---------- Task inputs

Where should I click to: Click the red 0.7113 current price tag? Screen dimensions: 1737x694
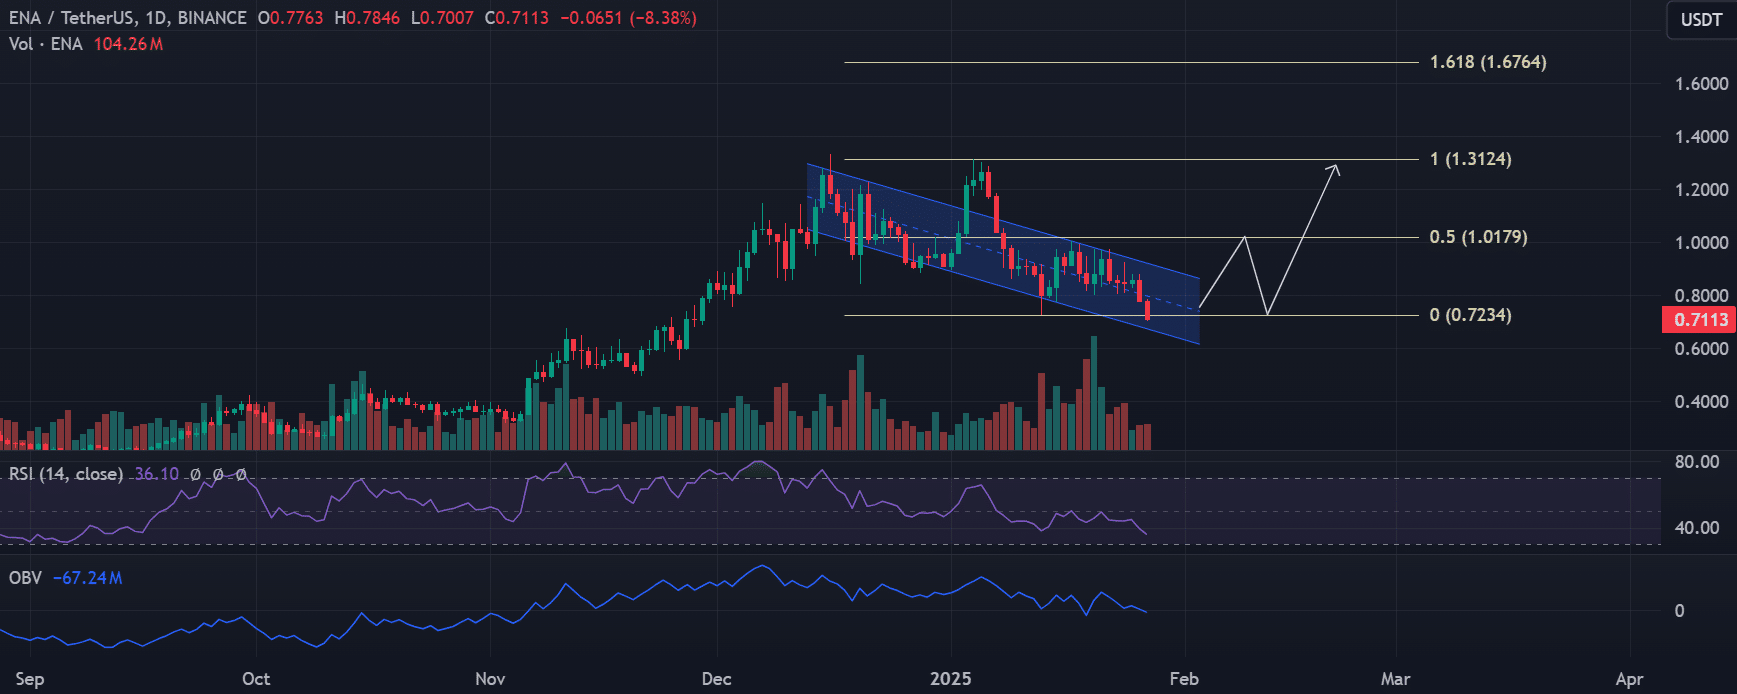1699,320

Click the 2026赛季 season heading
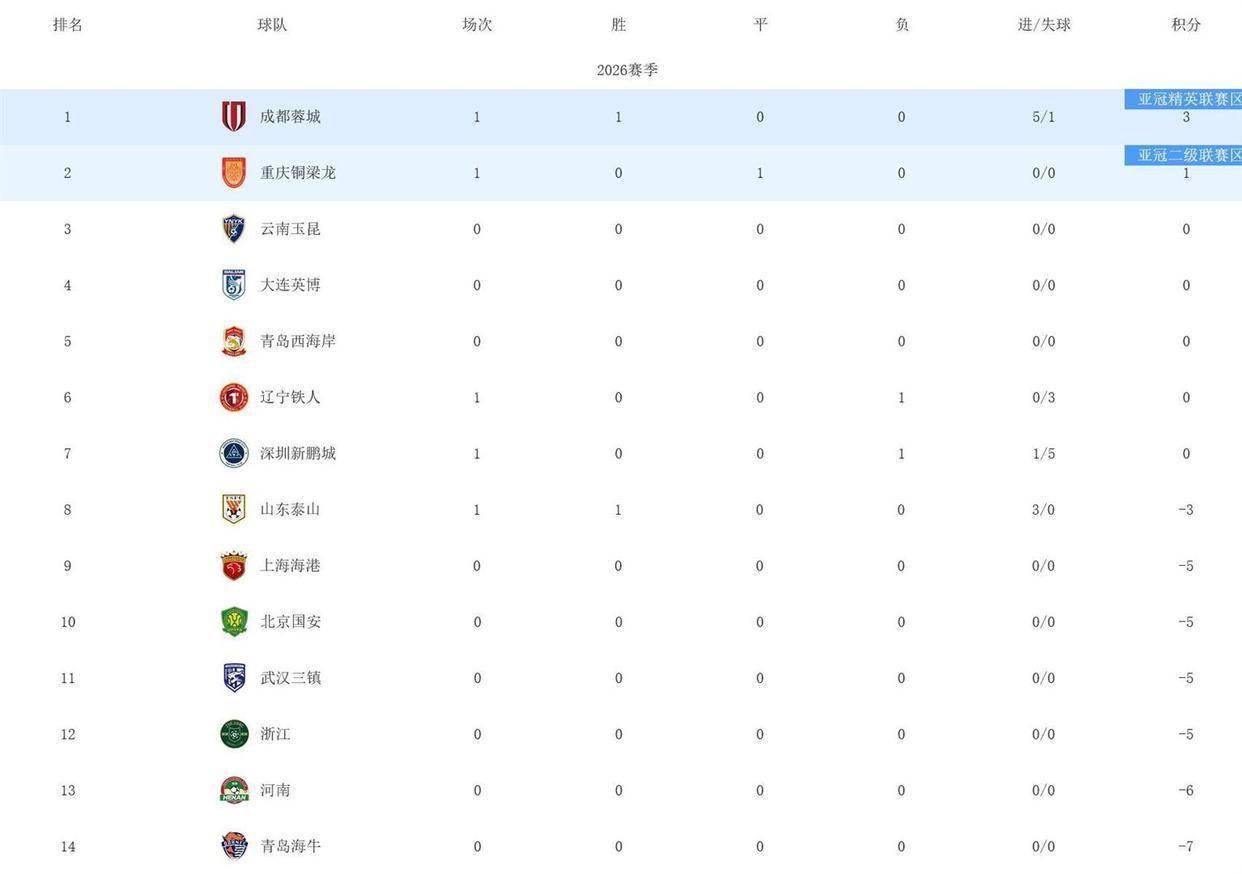[x=627, y=70]
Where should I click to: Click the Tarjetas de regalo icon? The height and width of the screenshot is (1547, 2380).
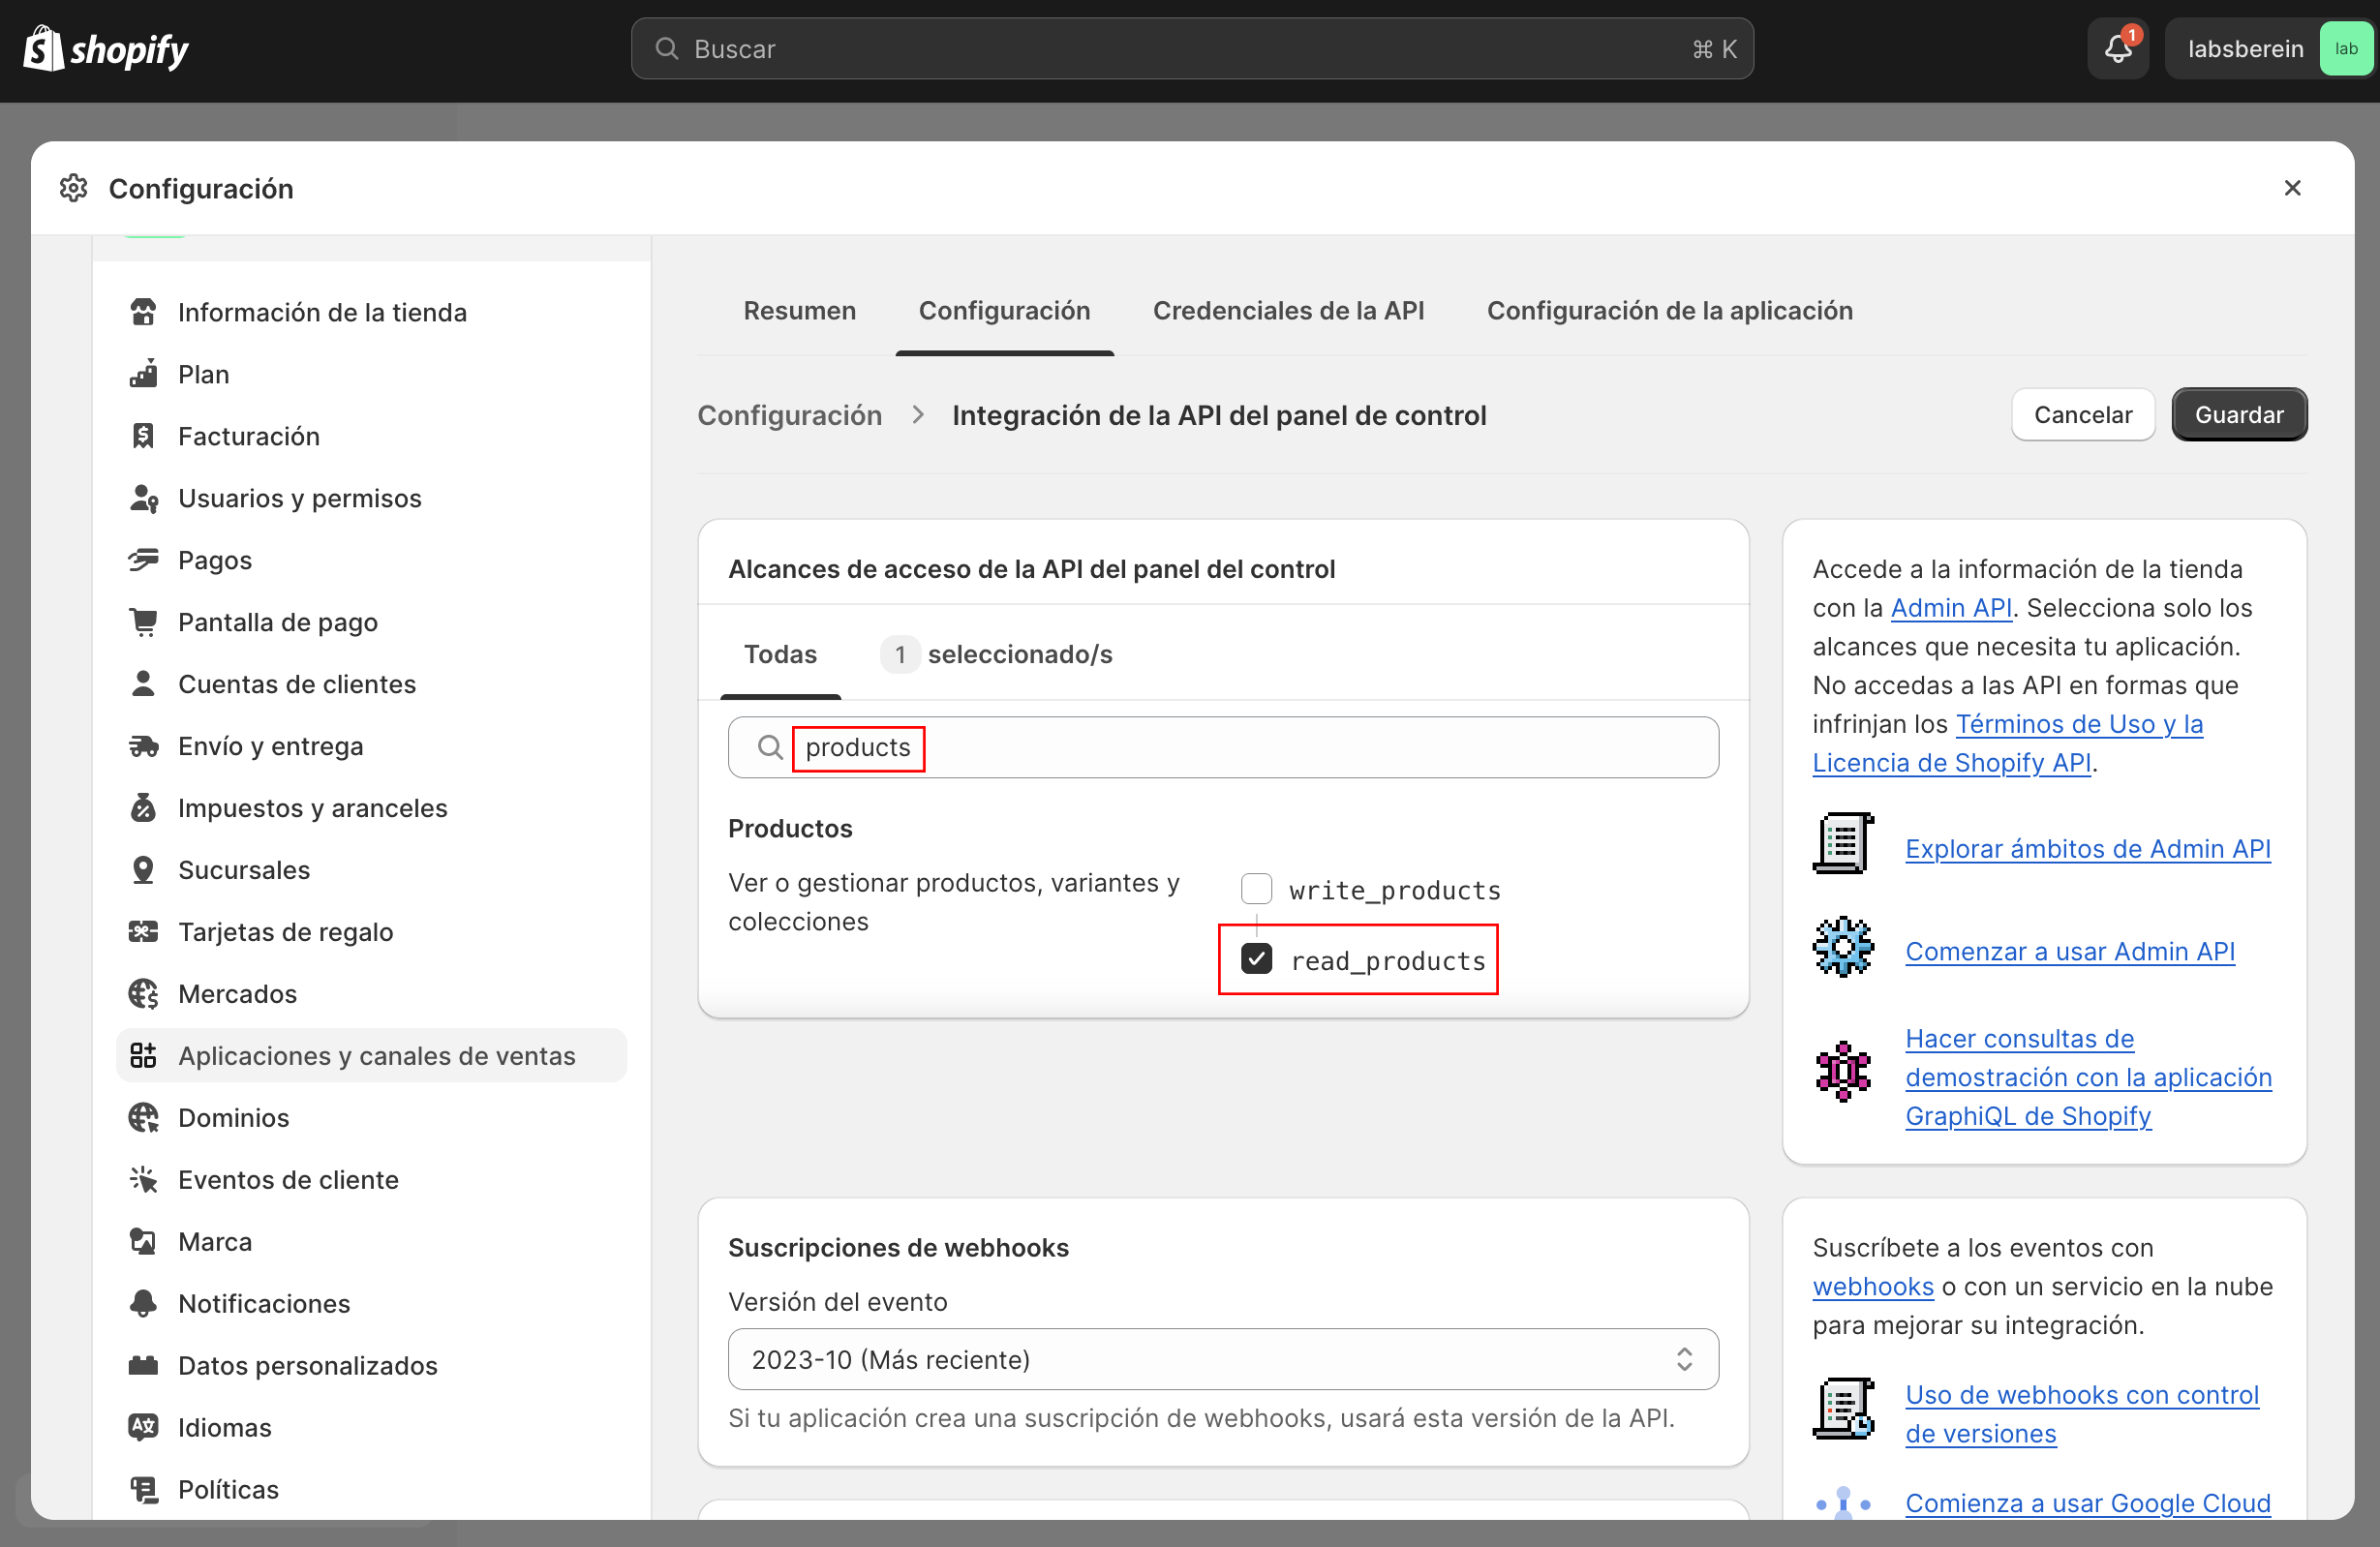143,932
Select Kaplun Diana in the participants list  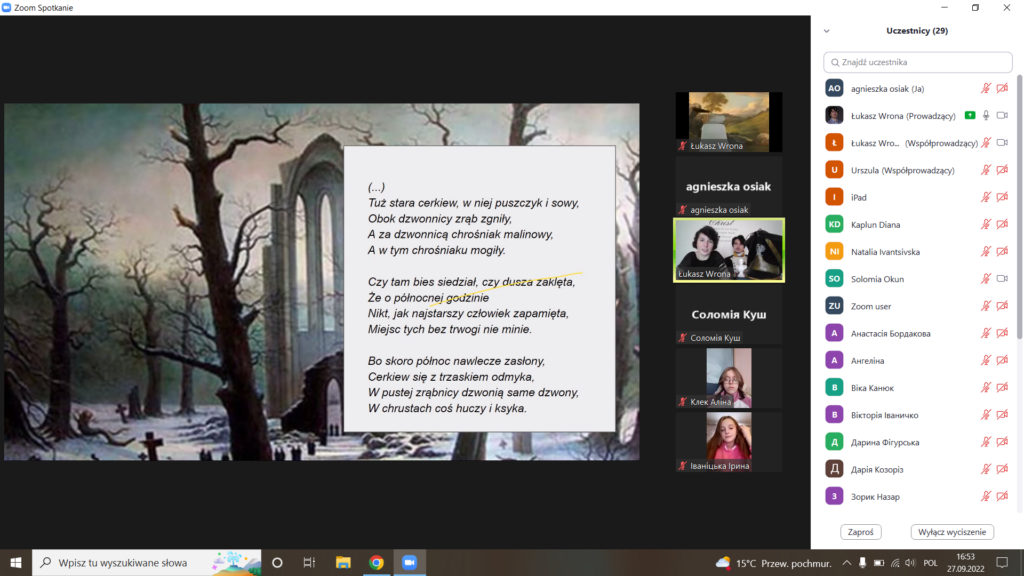pos(876,225)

--------------------

### The problem
Count the lines above that contain the word "Click", and reply with the number alone.

### Exercise output
3